Now if only he could cross paths with her.

He got lucky the next evening. India had left a note in the kitchen that Tessa was stopping by after work to pick up some books, just in case India wasn’t back from New York on time.

He grinned to himself as he made his way to where he knew she’d go when she arrived. India was, indeed, still in New York, so she wouldn’t be there to meet Tessa.

But he would.

He heard the front door, and her laughter reached his ears along with his brother Joe’s voice. Joe’s heavier footsteps continued up the stairs, and Tessa’s slower, lighter ones came along the hallway. To the library. To him.

Harley lounged in his chair, deliberately not letting her know he was there. How long would it take her to notice his presence?

She dallied for a few minutes in front of the shelves that housed the African cat books even though he knew she’d read all of them at least twice. He took the time to admire her toned legs beneath the hem of her khaki skirt. The shape of her hips as she leaned her weight on one leg. Then she meandered past the native plants of New England shelf, her fingers trailing along the spines as she went.

He imagined what her fingers would feel like sliding over his skin that way, and his body came to attention.

She stopped in front of the garden design area, head tilted. After a moment, she pulled a book out, then another, then several more, and lugged the whole stack to the wide worktable several steps away from him.

He held his breath.

She dropped the books loudly, and then froze when her gaze landed on him.

“Hello, little Tessa,” he said softly.

Panic flitted through her eyes, and her pulse beat madly in the hollow of her throat. “Harley.” It came out strangled.

“Planning a garden?” He stayed where he was, hoping she wouldn’t flee.

She lifted a shoulder jerkily. “Someday.”

He stifled his grin. She was still poised for flight. “What kind of garden?”

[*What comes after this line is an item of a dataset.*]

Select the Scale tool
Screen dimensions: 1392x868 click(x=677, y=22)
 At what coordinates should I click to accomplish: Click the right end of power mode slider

She blinked at him. “What?”

“What kind of garden?” he repeated evenly. “Formal, cottage? Something in between?”

A tiny frown line appeared between her eyebrows, as if she were trying to decide his intent. “Probably cottage style,” she said at last, dropping her gaze to the stack of books in front of her. “Formal gardens are pretty, but require more work than I have time for.” She glanced at him again, wariness clouding her eyes.

He leaned forward in his seat, watching her tense still more. The first hint of her arousal scented the air. “I haven’t seen you for a couple days, Tessa.” He pushed to his feet.

She swallowed hard, blushing. “I’ve been busy at work.”

Liar. “I thought maybe you were avoiding me.” He moved to the work table, standing opposite her so he could see the way her eyes darkened.

“Of course not,” she murmured, dropping her gaze to the books again.

“I’m glad to hear that, since I was hoping to kiss you again.”

Her gaze jumped to his face. “We agreed that wasn’t a good idea.”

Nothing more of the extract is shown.